Griffiths shared a “eureka moment” he experienced on his way to speak at a conference. His short flight delayed was delayed and he decided to drive his car instead. But even though he had a return ticket, he was stuck and had to drive back. This frustration sparked his curiosity about alternative options for short-haul travel.  

“Fifty percent of the world’s aviation is on sectors of lower than 500 miles. If we could replace a good proportion of that with the idea of having autonomous vehicles as part of a network being able to accommodate us on those overnight journeys for long distances, what then happens [is] the misery of mass transportation starts to disappear,” said Griffiths.

Multi-Layer Industry Cooperation

Griffiths, Adnan Kazim, chief commercial officer of Emirates Airline, and John Bevan, CEO of dnata Travel Group, discussed how Dubai is innovating to grow its tourism offering. The debate, spearheaded by Skift Advisory’s Oliver Martin, looked at Dubai’s growing appeal and ways its “blank canvas” could benefit consumers, the region, and the planet. 

A multi-modal approach fits in with rising sustainability aspirations in multi-destination long-haul travel.

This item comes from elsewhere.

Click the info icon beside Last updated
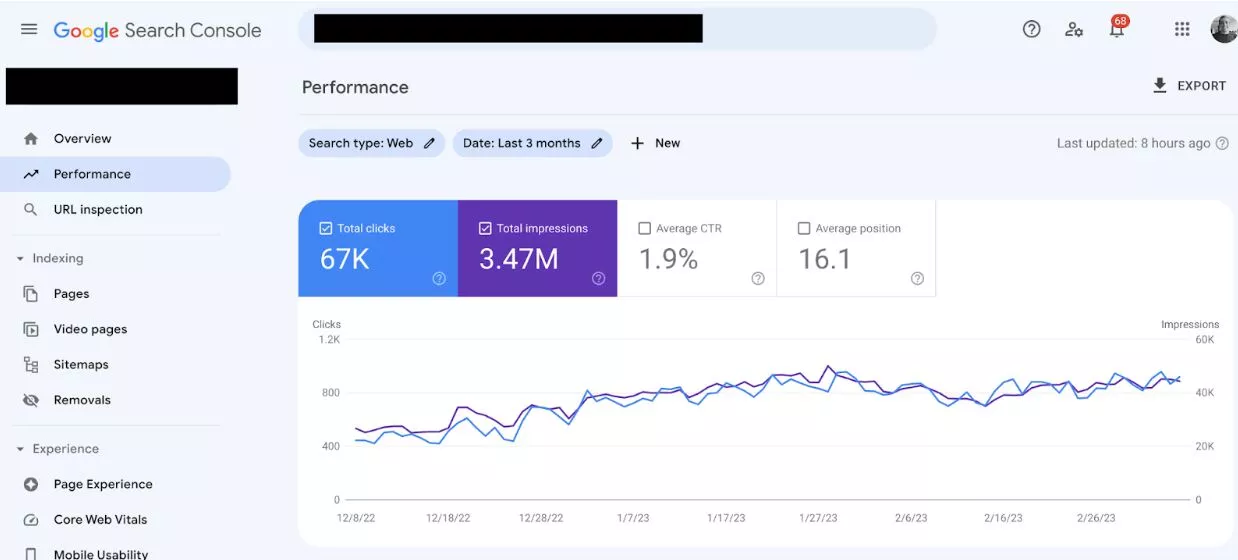 coord(1221,143)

Travelers should be able to seamlessly visit Dubai, Ras Al Khaimah, Saudi Arabia, or any regional destinations in one trip. The result should be a more enriching and meaningful long-haul experience. And potentially a sustainable one at that.

Emirates’ Kazim argued that the Gulf carrier’s fleet expansion highlights its commitment to sustainability. Kazim said the airline is set to introduce 350 new aircraft by 2030 and that these wide-body aircraft showcase Emirates’ commitment to large-scale, long-haul operations.

He discussed the Gulf carrier’s Sustainable Aviation Fuel Road Map, having tested SAF on its flights to Sydney. The airline has also secured a SAF supply of 3 million kilograms for 2024-2025. 

Kazim, however, stated the aviation sector needed a wholesale change involving government, supply chain, and manufacturers like Boeing and Airbus to transition from fossil fuels to sustainable alternatives. 

“The quantity that needs to come in a commercially viable sort of size so that airlines can be using it in the future, that’s not there yet,” said Kazim. “I think there is a lot of change that needs to come in terms of moving from fossil fuel… That needs a lot of investment coming from various stakeholders and putting money behind it to make it available in terms of quantity… You need the oil companies to be part of this ecosystem. We need airports to be engaged as part of that change as well. It’s like a multi-layer.”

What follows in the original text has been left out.